Start of Data to process

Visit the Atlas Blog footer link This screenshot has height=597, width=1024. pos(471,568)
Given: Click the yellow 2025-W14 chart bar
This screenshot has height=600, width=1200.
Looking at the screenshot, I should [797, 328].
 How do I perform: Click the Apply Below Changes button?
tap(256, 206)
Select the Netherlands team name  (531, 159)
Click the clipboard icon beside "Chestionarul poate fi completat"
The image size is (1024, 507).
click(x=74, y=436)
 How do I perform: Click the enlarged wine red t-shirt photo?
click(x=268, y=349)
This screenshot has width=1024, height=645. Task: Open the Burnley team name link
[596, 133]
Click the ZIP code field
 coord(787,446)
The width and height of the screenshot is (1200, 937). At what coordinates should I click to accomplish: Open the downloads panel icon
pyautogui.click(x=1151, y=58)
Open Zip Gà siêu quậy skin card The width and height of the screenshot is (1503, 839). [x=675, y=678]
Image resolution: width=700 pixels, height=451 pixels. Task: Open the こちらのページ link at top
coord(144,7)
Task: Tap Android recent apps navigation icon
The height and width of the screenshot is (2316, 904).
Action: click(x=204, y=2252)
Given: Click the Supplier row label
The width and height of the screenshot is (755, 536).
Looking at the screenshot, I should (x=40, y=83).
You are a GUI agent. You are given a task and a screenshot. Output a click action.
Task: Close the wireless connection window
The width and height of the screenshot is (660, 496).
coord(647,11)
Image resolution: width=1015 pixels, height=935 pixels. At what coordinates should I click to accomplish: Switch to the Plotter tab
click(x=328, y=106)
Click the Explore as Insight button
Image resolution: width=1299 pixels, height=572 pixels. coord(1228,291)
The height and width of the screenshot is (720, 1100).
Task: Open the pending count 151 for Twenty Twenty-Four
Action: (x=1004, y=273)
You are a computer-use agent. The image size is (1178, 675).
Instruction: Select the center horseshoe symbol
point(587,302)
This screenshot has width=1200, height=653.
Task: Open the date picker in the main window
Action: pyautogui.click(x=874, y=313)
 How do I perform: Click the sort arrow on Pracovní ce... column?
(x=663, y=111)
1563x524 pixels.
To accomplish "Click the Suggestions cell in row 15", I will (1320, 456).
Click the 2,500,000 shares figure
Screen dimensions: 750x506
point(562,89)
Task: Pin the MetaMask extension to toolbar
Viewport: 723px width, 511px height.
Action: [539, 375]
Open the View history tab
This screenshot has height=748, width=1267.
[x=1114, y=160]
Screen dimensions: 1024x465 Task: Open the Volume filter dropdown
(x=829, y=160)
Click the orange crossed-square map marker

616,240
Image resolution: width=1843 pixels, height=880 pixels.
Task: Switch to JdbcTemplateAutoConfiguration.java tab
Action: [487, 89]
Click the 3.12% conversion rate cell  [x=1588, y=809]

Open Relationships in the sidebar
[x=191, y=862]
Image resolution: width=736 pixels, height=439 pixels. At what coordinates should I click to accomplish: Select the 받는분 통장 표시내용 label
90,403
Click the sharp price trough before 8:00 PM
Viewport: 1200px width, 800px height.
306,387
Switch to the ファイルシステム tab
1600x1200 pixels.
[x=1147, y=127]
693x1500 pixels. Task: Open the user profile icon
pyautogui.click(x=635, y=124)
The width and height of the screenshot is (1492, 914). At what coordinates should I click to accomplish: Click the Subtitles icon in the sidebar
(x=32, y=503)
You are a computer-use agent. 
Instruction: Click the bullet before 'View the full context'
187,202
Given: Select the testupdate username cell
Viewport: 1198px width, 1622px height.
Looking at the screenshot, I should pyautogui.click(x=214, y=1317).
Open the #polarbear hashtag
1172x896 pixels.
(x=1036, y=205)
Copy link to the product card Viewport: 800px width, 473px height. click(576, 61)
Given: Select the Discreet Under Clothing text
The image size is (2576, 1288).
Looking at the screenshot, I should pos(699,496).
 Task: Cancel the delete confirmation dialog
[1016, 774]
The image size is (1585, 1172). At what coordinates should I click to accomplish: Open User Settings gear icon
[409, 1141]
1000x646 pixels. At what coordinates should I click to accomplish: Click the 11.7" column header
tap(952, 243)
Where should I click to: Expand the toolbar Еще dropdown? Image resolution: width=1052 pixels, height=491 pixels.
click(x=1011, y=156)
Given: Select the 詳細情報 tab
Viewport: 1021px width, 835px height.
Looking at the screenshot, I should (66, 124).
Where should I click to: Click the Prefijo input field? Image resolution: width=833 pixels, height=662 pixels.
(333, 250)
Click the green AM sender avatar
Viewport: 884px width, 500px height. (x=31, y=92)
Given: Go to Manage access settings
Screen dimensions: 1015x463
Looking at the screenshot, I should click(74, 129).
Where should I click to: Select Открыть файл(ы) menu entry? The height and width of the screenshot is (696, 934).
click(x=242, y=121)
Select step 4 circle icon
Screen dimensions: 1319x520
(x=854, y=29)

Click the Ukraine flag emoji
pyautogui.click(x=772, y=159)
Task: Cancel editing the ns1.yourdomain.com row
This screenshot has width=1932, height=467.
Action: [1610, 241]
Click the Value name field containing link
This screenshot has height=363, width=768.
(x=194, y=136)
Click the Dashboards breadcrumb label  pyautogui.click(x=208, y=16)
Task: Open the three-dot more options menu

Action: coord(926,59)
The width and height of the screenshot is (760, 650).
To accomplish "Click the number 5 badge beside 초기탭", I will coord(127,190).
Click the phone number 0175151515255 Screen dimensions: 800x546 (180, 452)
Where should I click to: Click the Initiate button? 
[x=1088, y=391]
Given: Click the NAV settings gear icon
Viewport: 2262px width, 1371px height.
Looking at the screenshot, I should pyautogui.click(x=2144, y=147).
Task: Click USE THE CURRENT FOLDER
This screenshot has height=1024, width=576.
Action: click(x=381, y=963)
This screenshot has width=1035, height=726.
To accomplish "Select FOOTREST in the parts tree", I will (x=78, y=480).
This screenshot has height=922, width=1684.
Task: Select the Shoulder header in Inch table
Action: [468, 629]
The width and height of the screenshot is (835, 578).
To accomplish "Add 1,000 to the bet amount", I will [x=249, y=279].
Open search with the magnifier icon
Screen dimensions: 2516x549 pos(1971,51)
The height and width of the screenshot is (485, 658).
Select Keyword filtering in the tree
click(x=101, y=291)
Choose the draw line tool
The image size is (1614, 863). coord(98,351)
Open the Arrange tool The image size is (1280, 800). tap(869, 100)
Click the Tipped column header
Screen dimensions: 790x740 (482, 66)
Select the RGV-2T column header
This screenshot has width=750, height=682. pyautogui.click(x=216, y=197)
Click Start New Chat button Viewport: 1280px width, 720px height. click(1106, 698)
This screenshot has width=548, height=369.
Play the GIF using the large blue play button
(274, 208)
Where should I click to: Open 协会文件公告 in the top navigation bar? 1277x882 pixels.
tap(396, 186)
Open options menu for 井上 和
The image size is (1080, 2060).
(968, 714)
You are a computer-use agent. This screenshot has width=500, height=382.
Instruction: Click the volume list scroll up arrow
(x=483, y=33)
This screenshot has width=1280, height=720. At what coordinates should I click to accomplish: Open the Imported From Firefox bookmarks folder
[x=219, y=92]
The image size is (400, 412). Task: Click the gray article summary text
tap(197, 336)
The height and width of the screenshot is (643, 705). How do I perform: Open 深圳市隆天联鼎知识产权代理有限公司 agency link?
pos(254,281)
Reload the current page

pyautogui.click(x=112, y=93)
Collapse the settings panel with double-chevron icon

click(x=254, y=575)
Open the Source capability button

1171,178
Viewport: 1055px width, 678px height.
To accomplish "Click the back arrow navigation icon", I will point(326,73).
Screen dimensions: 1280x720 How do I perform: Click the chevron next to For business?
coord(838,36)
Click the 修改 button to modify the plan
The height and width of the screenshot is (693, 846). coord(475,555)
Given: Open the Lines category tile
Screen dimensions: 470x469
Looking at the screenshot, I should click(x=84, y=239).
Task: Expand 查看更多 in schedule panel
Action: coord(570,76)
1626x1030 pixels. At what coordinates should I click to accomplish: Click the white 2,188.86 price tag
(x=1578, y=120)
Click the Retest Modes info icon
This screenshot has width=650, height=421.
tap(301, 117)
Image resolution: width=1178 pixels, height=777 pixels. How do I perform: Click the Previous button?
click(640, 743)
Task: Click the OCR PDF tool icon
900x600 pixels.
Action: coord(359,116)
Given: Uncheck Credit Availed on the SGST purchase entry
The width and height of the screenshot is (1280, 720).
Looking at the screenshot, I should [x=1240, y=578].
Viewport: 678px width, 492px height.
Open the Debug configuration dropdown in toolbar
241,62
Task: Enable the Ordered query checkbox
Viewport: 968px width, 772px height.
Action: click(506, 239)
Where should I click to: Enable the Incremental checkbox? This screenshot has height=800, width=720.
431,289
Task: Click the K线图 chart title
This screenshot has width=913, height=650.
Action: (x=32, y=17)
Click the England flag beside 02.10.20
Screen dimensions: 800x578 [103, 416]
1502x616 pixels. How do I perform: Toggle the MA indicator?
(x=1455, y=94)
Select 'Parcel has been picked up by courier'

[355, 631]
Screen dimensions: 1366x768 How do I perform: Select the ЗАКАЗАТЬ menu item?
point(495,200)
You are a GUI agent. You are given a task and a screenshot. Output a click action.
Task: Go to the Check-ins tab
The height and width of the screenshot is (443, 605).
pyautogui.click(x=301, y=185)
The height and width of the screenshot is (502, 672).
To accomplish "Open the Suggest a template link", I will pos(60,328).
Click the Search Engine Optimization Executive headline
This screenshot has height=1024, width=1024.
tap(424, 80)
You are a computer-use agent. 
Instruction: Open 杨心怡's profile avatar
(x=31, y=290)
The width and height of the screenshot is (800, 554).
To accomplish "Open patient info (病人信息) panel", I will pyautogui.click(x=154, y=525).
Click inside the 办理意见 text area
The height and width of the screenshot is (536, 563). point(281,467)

End of Data to process

**The problem**:
Retype, in the same exact form, the lines of the material above from the line holding "This screenshot has width=1024, height=645." through the line holding "Given: Click the Supplier row label".

**Expected answer**:
This screenshot has width=1024, height=645. Task: Open the Burnley team name link
[596, 133]
Click the ZIP code field
 coord(787,446)
The width and height of the screenshot is (1200, 937). At what coordinates should I click to accomplish: Open the downloads panel icon
pyautogui.click(x=1151, y=58)
Open Zip Gà siêu quậy skin card The width and height of the screenshot is (1503, 839). [x=675, y=678]
Image resolution: width=700 pixels, height=451 pixels. Task: Open the こちらのページ link at top
coord(144,7)
Task: Tap Android recent apps navigation icon
The height and width of the screenshot is (2316, 904).
Action: click(x=204, y=2252)
Given: Click the Supplier row label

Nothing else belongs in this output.